Such is the perfect perversity of the nomination of Harriet Miers that it discredits, and even degrades, all who toil at justifying it. Many of their justifications cannot be dignified as arguments. ...Will also has some thoughts for the Left:
As for Republicans, any who vote for Miers will thereafter be ineligible to argue that it is important to elect Republicans because they are conscientious conservers of the judicial branch's invaluable dignity. Finally, any Republican senator who supinely acquiesces in President Bush's reckless abuse of presidential discretion -- or who does not recognize the Miers nomination as such -- can never be considered presidential material.

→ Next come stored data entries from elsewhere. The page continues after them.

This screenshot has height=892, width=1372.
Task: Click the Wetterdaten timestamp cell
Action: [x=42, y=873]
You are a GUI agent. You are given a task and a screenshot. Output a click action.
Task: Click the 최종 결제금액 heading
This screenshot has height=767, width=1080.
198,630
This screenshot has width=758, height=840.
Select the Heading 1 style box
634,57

And Democrats, with their zest for gender politics, need this reminder: To give a woman a seat on a crowded bus because she is a woman is gallantry. To give a woman a seat on the Supreme Court because she is a woman is a dereliction of senatorial duty. It also is an affront to mature feminism, which may bridle at gallantry but should recoil from condescension.I somewhat agree, but I don't think the Dems are giving her a pass because she's a woman; I think they're largely just sitting back and letting the Republicans do their work for them for once. On the other hand, I definitely don't think anyone should support Miers simply because so many conservatives are upset by her nomination--even if they do percieve she possesses some liberal leanings. Not only because those leanings--and they've only ever been hinted at--are easily counter-balanced by some very explicit and simplistic conservative thought, but, more importantly, if she's under-qualified, she's under-qualified. Her political and religious leanings should be irrelevant. You shouldn't get to become a Supreme Court judge simply because you're a nice gal. Ms. Miers seems like a decent person, but she's failed every tests that's been presented to her so far. And, as John Stewart pointed out, getting on the Supreme Court shouldn't be like passing high school Spanish. You don't just get to take the test again.

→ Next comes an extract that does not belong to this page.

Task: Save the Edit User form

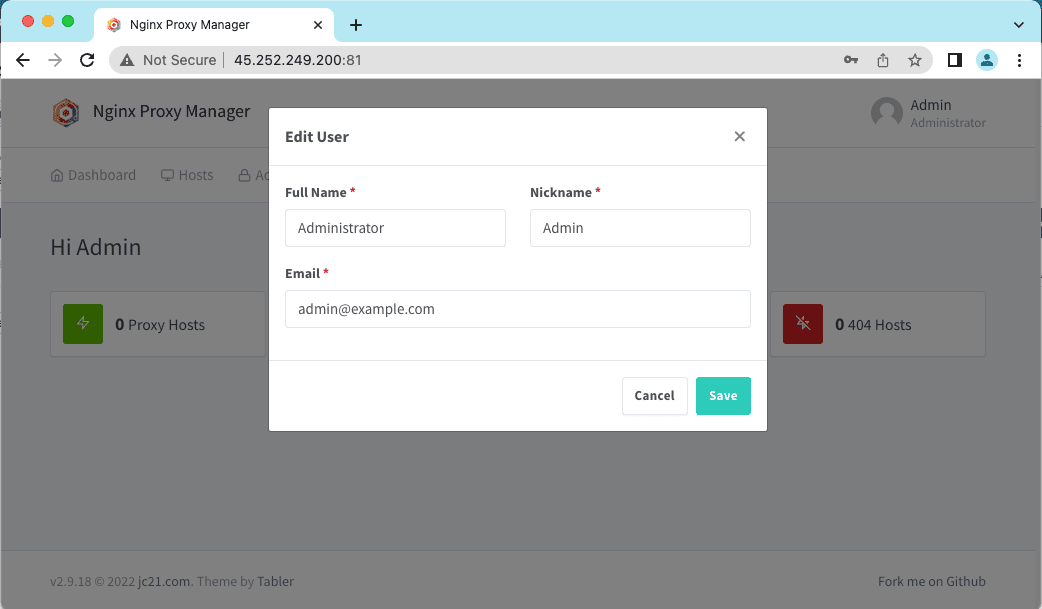Action: 723,396
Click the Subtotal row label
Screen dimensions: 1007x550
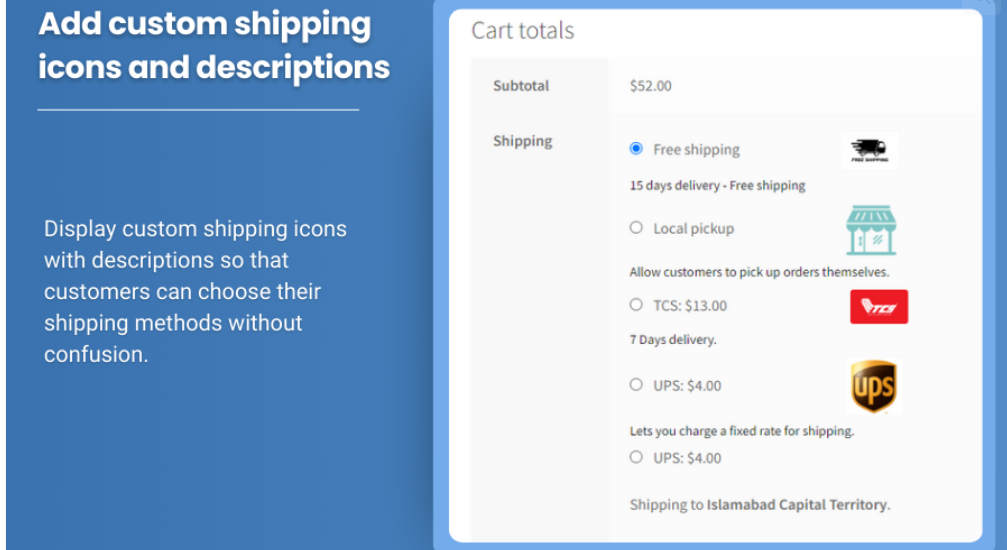521,85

Oh, yeah, and there's also the whole cronyism thing, but as others have pointed out, that wouldn't matter so much if we had a President upon whose taste and judgment we could rely.
Update: Indri directs us to Nine Scorpions who expresses another point about Miers, which I'd considered but hadn't seen articulated elsewhere:
Miers has never, in her long career, evinced any inclination whatsoever for serious legal scholarship. ...This, of course, is why she doesn't have much of a paper trail - except for greeting cards and thank you notes. She hasn't seemed particularly interested in law or the Constitution intellectually. (This doesn't disqualify her from Bush's perspective, I guess, because he's on record for verbally expressing his disdain for intellectualism.)

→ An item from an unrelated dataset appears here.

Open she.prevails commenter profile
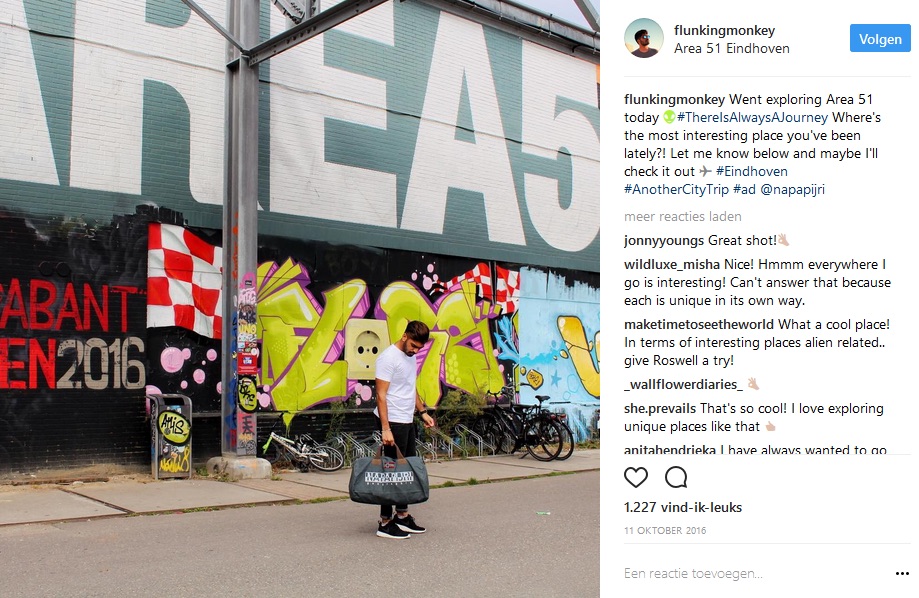This screenshot has height=598, width=919. pos(660,409)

What I mean is that she has never shown a capacity for taking difficult, analytical legal issues and teasing them out into a rational order.
Putting Miers on the Supreme Court would be akin to making a freshman English major Chairman of the English department, despite having no journal-published writings. Only about 100 times worse.
None of this should sound elitist. It wouldn't be elitist not to promote a neophyte to the highest position in her profession in any other realm. It certainly shouldn't be considered as such when you're talking about a 20, 30 year run on the nation's highest court.